Bengkulu (Antara)  Sejumlah lembaga non-pemerintah di Provinsi Bengkulu membentuk Komite Reforma Agraria, yang beranggotakan lima orang dari perwakilan masing-masing lembaga, guna mempercepat perwujudan reforma agraria di wilayah itu.

"Secara garis besar, Komite Reforma Agraria ini bekerja untuk mendorong percepatan reforma agraria di Bengkulu," kata Direktur Wahana Lingkungan Hidup Indonesia (Walhi) Bengkulu, Beni Ardiansyah di Bengkulu, Senin.

Pembentukan Komite Reforma Agraria Bengkulu tersebut dilakukan usai dialog reforma agraria dengan tema Mewujudkan pengeloalan Sumber Daya Alam yang berkeadilan dan berkelanjutan di Provinsi Bengkulu yang digelar aliansi masyarakat sipil Bengkulu.

Lima orang perwakilan dari kelompok masyarakat sipil yakni masing-masing seorang dari perwakilan Walhi, Aliansi Masyarakat Adat Nusantara (AMAN), Serikat Tani Bengkulu (StaB), Pusat Kajian Antikorupsi (Puskaki) Bengkulu dan tindakan afirmatif dengan melibatkan kelompok perempuan.

Beni mengatakan tugas anggota komite tersebut untuk menyelaraskan program reforma agraria dari pemerintah pusat dengan kondisi faktual di daerah.

"Dalam data pemerintah ada 15 ribu hektare target objek reforma agraria di Bengkulu dan ini perlu dipastikan titiknya," kata Beni.

Selain itu, program reforma agraria juga diharapkan dapat menuntaskan konflik-konflik pertanahan di Bengkulu baik antara masyarakat dengan perkebunan besar maupun pertambangan.

Ia menjelaskan kondisi Bengkulu dikuasai seluas 224.525 hektare oleh perkebunan besar dan 299.767 hektare areal pertambangan.

Lahan untuk kepentingan umum seperti perkantoran, jalan, permukiman dan pertanian masyarakat hanya seluas 530.254 hektare.

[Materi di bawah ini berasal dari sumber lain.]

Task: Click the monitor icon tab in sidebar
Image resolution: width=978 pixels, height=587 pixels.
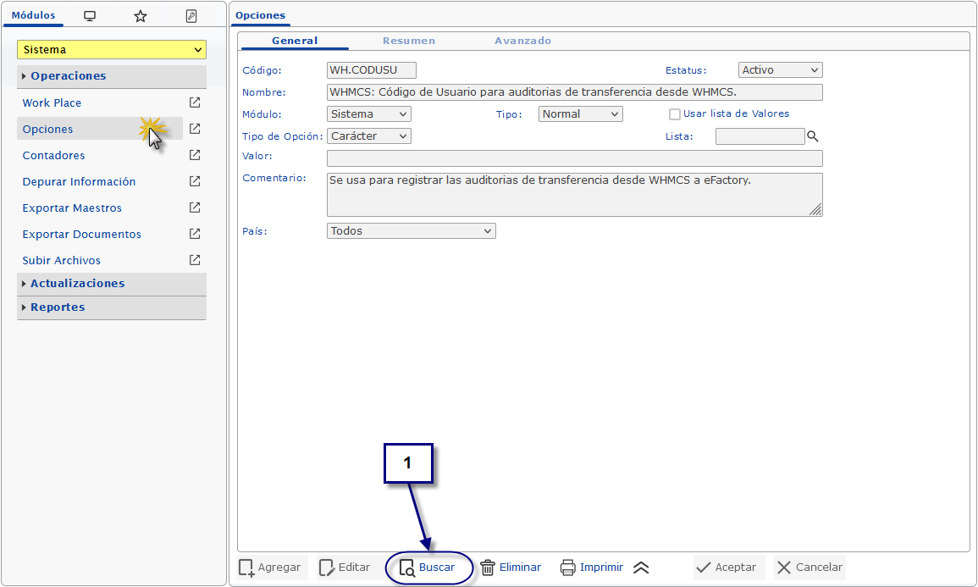Action: coord(90,16)
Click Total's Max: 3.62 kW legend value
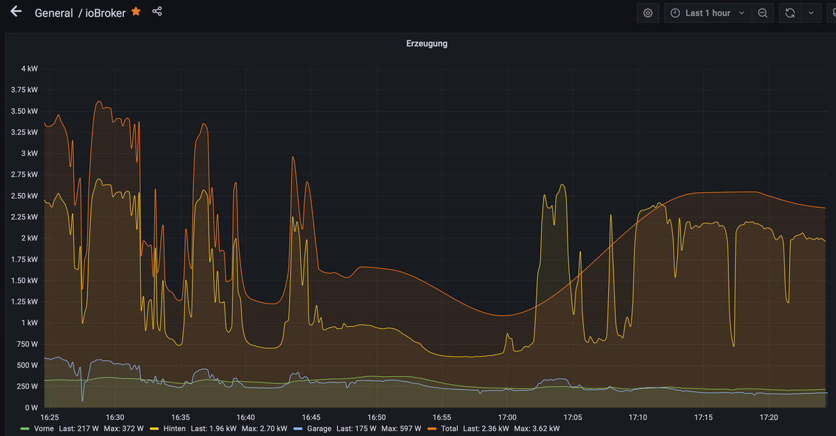The width and height of the screenshot is (836, 436). point(537,428)
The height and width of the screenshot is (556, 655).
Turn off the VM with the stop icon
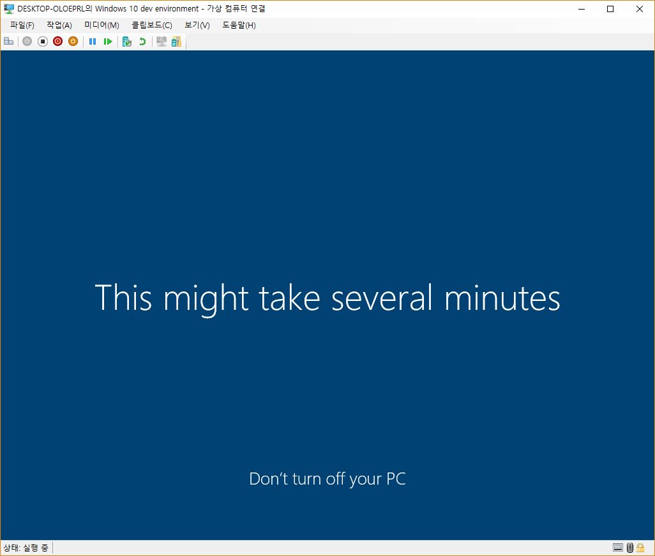[43, 41]
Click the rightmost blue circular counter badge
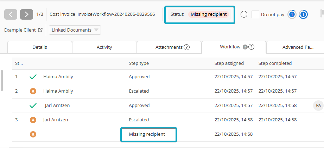The width and height of the screenshot is (324, 148). click(x=303, y=14)
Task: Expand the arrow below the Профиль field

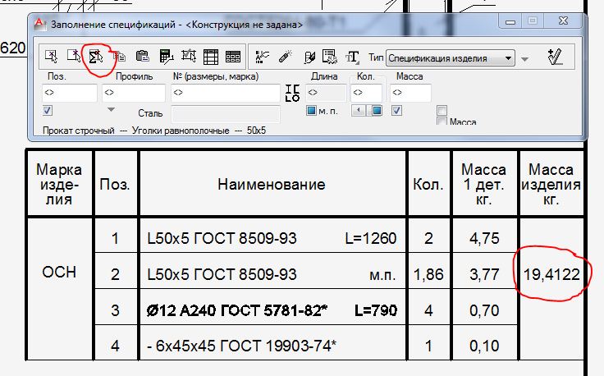Action: pos(110,110)
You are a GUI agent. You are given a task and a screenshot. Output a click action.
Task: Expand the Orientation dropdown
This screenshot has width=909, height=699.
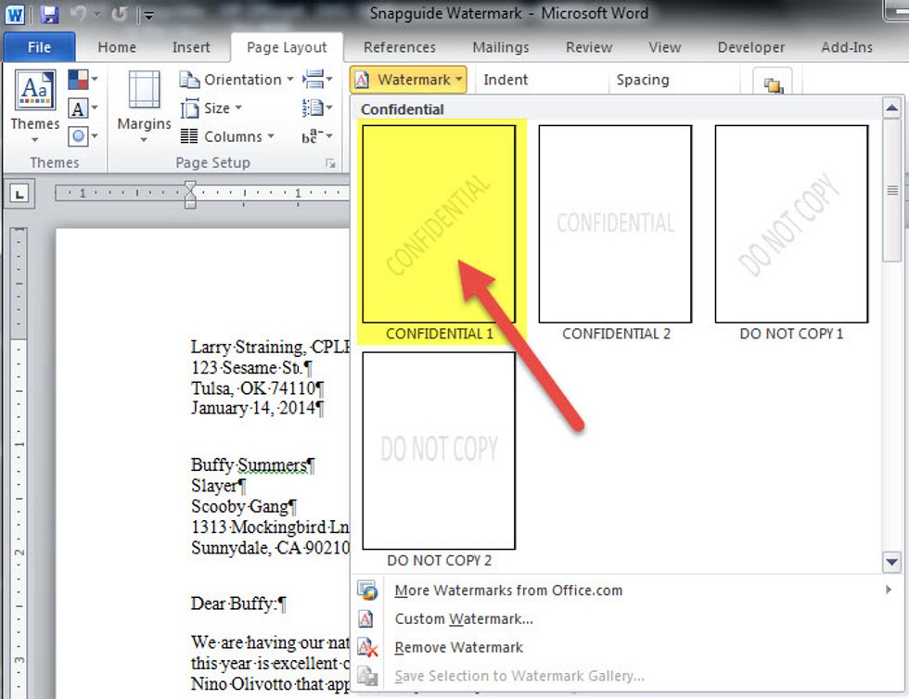[x=237, y=80]
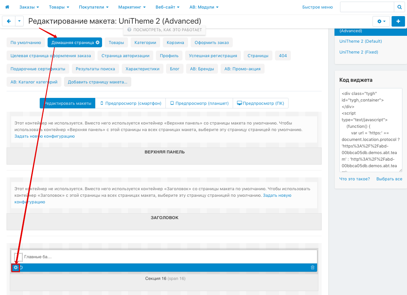Click the search magnifier icon button

[x=399, y=7]
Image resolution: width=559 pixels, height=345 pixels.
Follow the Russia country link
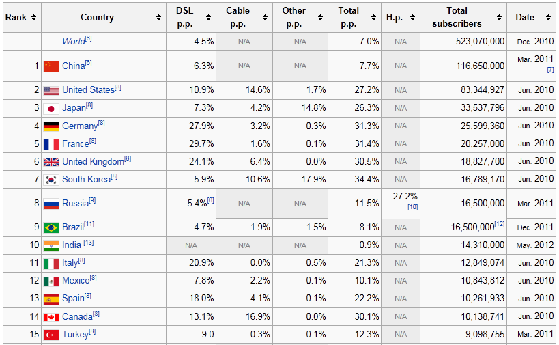click(75, 203)
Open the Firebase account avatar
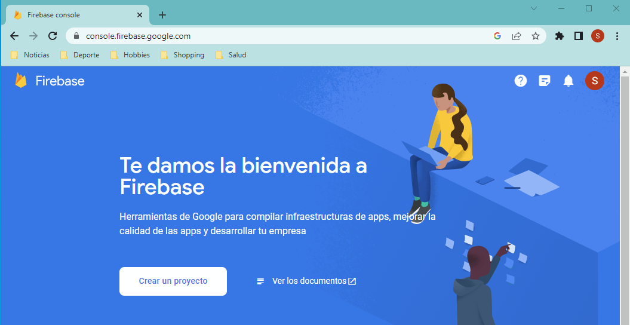Image resolution: width=630 pixels, height=325 pixels. click(594, 81)
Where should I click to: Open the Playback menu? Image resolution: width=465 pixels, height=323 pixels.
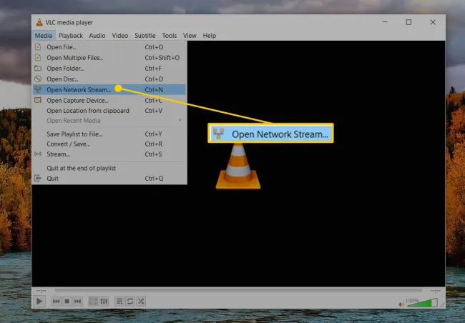[70, 35]
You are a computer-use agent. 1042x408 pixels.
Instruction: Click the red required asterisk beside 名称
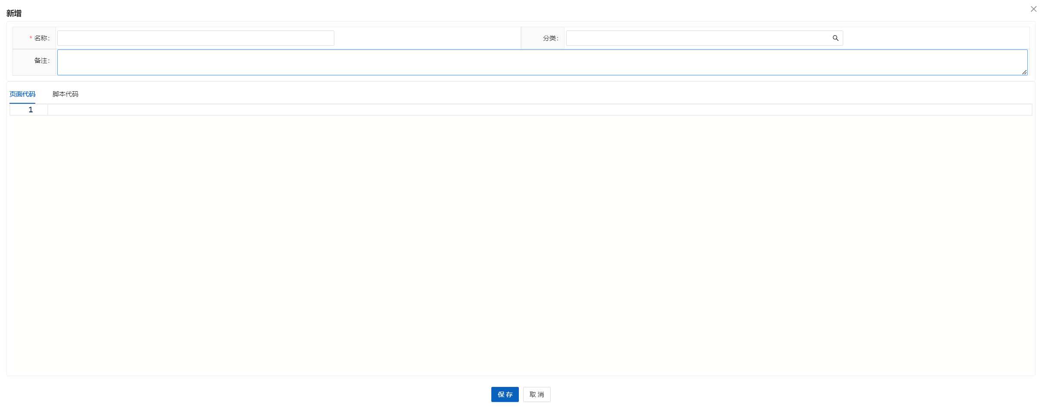pyautogui.click(x=31, y=38)
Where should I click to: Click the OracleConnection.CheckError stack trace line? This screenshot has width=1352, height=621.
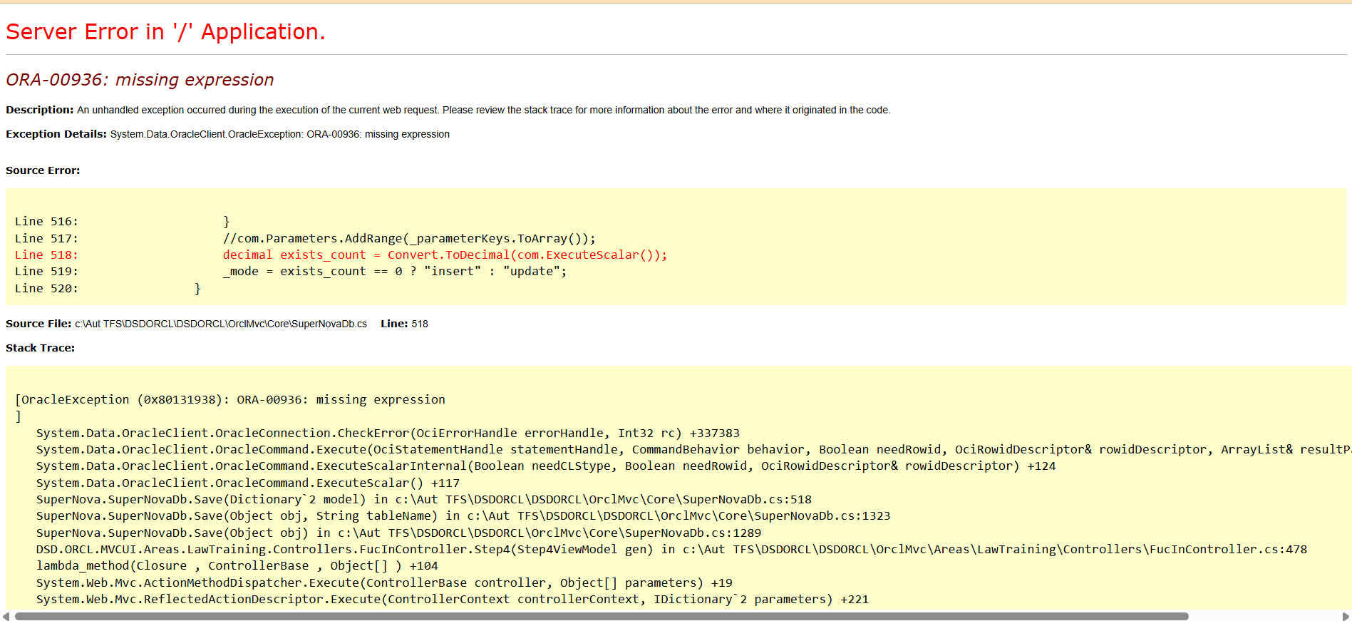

"Bila dibandingkan dengan jumlah penduduk Provinsi Bengkulu yang saat ini mencapai angka 2 juta jiwa, maka setiap orang hanya dapat mengelola 0,2 hektare," katanya.

Sementara Ketua AMAN Bengkulu, Deff Tri Hamdi mengatakan salah satu bentuk reforma agraria adalah mengembalikan hak masyarakat adat atas tanah.

Di Bengkulu kata Deff terdapat sejumlah wilayah yang didorong untuk pengakuan wilayah adat, antara lain dari kelompok masyarakat hukum adat Semende Banding Agung dan masyarakat huku adat Pulau Enggano.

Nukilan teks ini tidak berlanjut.